Joko Driyono Ajukan Banding ke Pengadilan Negeri

Joko Driyono Ajukan Banding ke Pengadilan Negeri – Mantan Ketua Eksekutif Ketua PSSI Joko Driyono secara resmi mengajukan banding terhadap keputusan hakim Pengadilan Negeri Jakarta Selatan yang menjatuhkan hukuman penjara 1 tahun 6 bulan.

“Ya, kami telah mengajukan banding,” kata kuasa hukum Joko Driyono, Mustofa Abiddin ketika dikonfirmasi Selasa (30/7/2019).

Mustofa Abiddin menjelaskan bahwa banding dilakukan berdasarkan beberapa alasan. Salah satu alasannya adalah bahwa kasus hilangnya bukti tidak terbukti terkait dengan kasus penetapan skor.

“Hakim mengatakan itu terbukti bahwa bukti telah dihapus tetapi di sisi lain panel juga menyatakan bahwa terdakwa tidak terbukti terkait dengan kasus penilaian, meskipun tujuan dari gugus tugas mafia surat suara adalah untuk temukan bukti terkait pengaturan skor.

Tidak hanya Joko Driyono, Jaksa Penuntut Umum (JPU) jayabola juga mengajukan banding atas keputusan hakim pada hari Jumat, 26 Juli 2019. Hal ini dikonfirmasi oleh salah satu jaksa penuntut, Sigit Hendradi.

“Alasannya adalah keberatan terhadap penjara 1 tahun dan 6 bulan penjara. Nilai kami masih terlalu ringan dan tidak terasa. Ini memiliki efek jera dan efek jera,” kata Jaksa Penuntut Umum Sigit Hendradi ketika dikonfirmasi.

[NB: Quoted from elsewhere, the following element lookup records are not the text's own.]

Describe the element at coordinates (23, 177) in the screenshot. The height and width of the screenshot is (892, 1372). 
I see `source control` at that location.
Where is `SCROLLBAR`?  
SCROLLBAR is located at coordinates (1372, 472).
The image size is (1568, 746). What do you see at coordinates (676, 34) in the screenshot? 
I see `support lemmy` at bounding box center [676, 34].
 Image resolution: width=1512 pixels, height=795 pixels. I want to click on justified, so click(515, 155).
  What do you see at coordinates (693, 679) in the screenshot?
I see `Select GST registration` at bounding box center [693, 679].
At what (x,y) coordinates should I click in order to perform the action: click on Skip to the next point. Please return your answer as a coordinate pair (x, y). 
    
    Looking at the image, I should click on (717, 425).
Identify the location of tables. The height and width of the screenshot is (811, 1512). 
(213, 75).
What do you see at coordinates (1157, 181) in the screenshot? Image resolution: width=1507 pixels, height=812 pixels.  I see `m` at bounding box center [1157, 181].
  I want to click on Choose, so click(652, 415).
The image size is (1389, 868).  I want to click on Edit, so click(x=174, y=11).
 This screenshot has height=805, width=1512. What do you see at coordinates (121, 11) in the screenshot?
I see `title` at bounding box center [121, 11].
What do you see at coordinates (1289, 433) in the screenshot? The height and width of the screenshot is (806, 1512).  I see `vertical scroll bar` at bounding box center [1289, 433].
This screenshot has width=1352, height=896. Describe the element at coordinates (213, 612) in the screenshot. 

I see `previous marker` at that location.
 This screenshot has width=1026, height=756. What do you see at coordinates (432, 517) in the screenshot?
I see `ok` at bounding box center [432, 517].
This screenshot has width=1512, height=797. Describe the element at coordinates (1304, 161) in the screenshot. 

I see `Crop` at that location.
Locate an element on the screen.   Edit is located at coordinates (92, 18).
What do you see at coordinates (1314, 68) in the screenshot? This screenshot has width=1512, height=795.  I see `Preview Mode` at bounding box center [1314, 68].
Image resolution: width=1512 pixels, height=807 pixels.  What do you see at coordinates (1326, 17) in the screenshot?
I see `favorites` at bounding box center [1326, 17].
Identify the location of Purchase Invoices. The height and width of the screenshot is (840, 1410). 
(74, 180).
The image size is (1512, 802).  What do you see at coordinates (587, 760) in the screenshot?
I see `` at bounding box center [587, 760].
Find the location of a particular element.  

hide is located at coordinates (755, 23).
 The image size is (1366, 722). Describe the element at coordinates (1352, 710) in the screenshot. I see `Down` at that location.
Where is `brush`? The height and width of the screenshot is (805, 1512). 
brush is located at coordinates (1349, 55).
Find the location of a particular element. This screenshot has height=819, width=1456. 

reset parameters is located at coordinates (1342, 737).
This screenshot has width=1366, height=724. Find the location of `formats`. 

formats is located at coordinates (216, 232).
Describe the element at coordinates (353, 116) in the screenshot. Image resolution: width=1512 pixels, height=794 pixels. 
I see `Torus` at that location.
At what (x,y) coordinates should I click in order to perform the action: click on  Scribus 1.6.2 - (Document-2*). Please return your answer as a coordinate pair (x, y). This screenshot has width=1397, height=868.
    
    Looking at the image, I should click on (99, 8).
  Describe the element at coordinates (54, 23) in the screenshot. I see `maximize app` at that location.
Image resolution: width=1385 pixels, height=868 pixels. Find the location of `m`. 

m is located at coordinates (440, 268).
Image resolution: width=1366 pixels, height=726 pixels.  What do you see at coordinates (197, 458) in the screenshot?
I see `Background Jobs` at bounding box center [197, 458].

Dilaporkan sebelumnya, Hakim Kartim Khaeruddin menjatuhkan hukuman penjara 1 tahun 6 bulan kepada Joko Driyono. Karena itu, Joko Driyono dianggap terbukti telah memindahkan orang terdekat untuk mengeluarkan barang bukti.

Atas putusan hakim, Joko Driyono juga terbukti melanggar Pasal 235 Jo Pasal 233 Pasal 55 ayat 1 detik KUHP.